Whenever I have a spare half hour, I like to scour the bookshelves of various sites on the lookout for something a little bit different. I read a great deal. So, anything that comes across as unconventional is always welcome.
And speaking of unconventional, take a gander at this little blurb regarding The Pendragon Protocol by Phillip Purser-Hallard


The Circle are the modern-day successors of the Knights of the Round Table. Armed with the latest military hardware and operating from a hidden fortress on the South Bank, they protect 21st-century Britain from certain very specific threats - criminals who, like the Circle's own Knights, have characters from Arthurian legend living inside their heads. Jory Taylor, the Knight bearing the device of Sir Gawain, has grappled on the Circle's behalf with mercenaries, serial killers and far-right terrorist cells. However, when he is captured by Gawain's traditional enemy the Green Knight, he discovers a new side to the myths he lives by - one which, as he learns more about this clandestine world, becomes both threateningly personal and terrifyingly political. The legends of King Arthur are not the only stories with influence on the British psyche - and some of the others have their own, very different agendas. A smart, contemporary political thriller and a new kind of urban fantasy, The Pendragon Protocol is the first volume in The Devices Trilogy.

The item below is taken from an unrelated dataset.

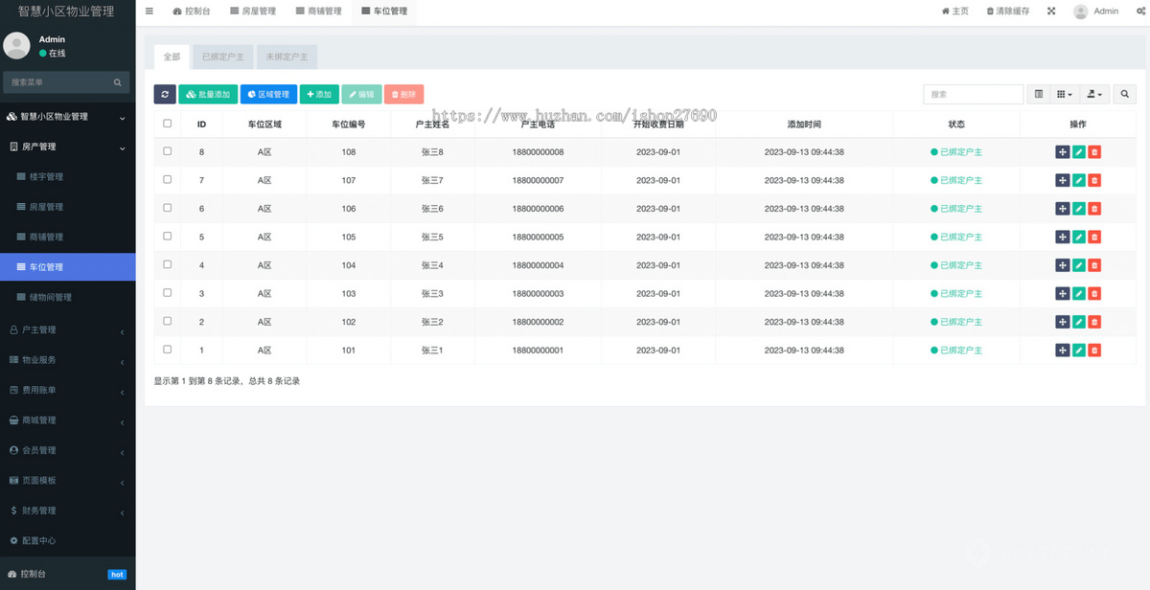Viewport: 1150px width, 590px height.
Task: Click the refresh icon button in toolbar
Action: click(165, 94)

How about that for a quirky twist on the usual fantasy fare?

And it’s a great concept. Building on the principle that focused belief gives certain concepts, certain totems or ideas, the power to actually manifest in the present. In this case, the mythos surrounding King Arthur and his knights.
And it’s cleverly done. This isn’t a case of a bunch of guys and girls getting ‘zapped’ by a mystical crystal, or drinking a magical elixir to get supernatural abilities. Oh no. This story is much more believable, and centers on the psychosomatic. The way the subconscious mind perceives things – and can use them as a focus/mantra – to manifest certain talents in a physical way. (Think of athletes before they run, jump, lift or throw things you and I can only marvel at). And then weave that into a fantasy setting. In this case, the skills and characteristics attributed to Knights of the Round Table.

Clever eh?

I certainly thought so, especially as the storyline itself is also made all the more credible by an unusual ‘narrator’ style delivery. And it works. The exploits and events portrayed within the book are as down to earth as they are relatable. You form a connection to the main character and those around him that helps to involve you in what’s going on. Add to that the twists and turns of a nice little espionage-thriller, and you get a great action adventure that’s bound to please.

The Pendragon Protocol. The first book in the Devices Trilogy. A series I think I’ll delve into a little more as time goes by. I’d recommend you get to know it too.